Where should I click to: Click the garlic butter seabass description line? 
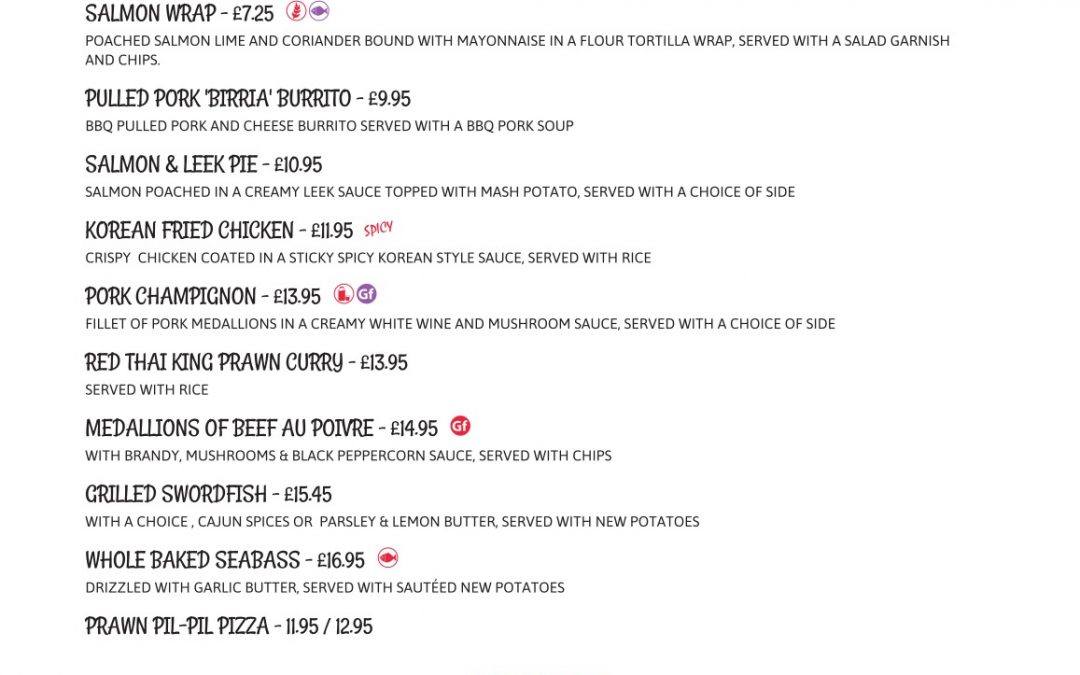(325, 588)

...

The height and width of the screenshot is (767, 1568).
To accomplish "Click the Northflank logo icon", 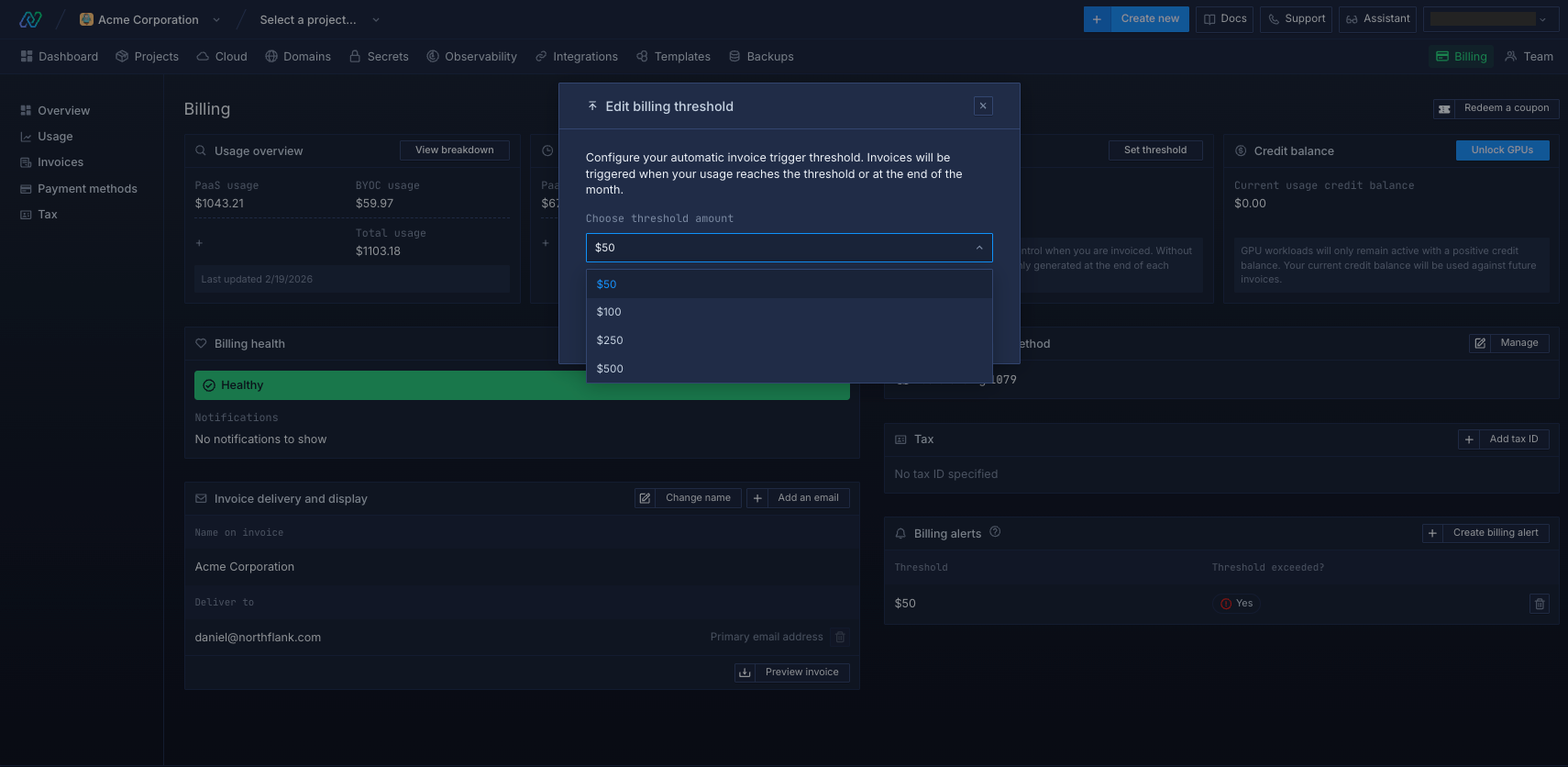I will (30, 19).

* * *

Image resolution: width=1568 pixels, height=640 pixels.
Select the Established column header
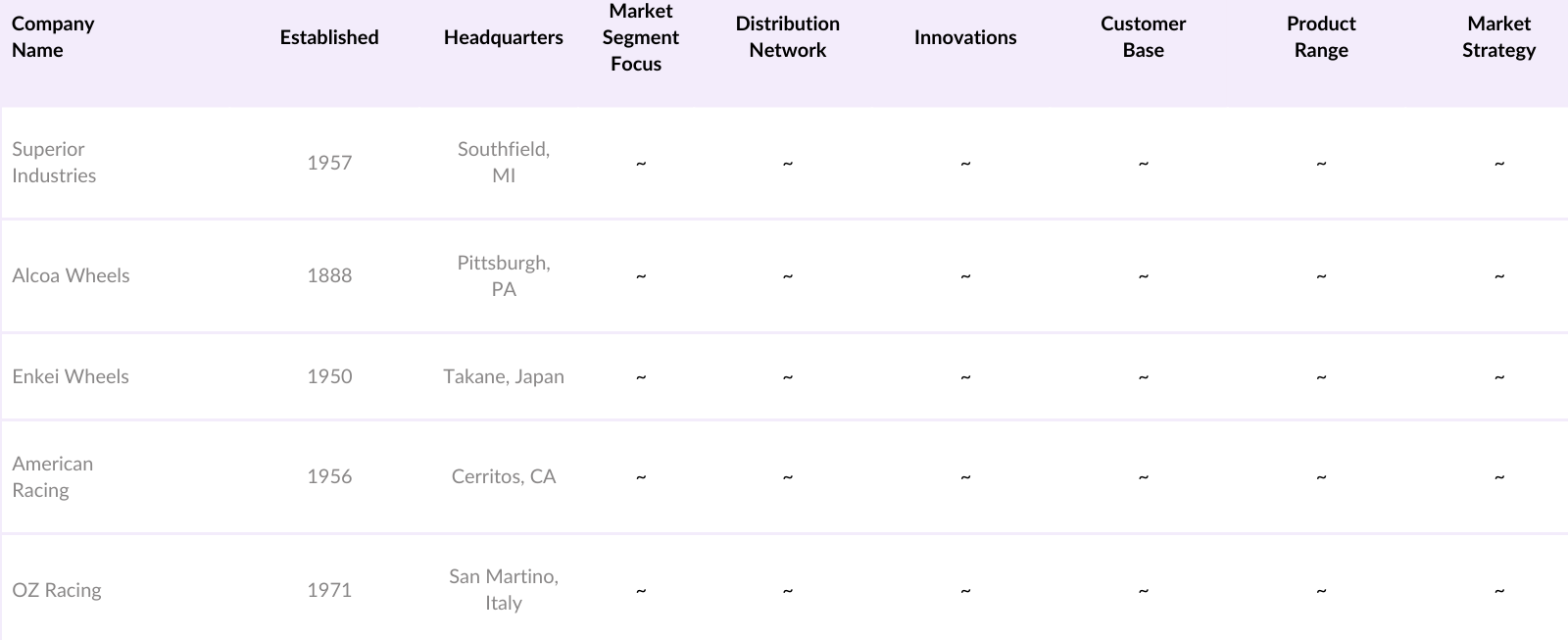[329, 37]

Required work: Wherever the word "height" appears in the entries above, copy that line.

Answer to this problem:
The height and width of the screenshot is (767, 1568).
Image resolution: width=1568 pixels, height=640 pixels.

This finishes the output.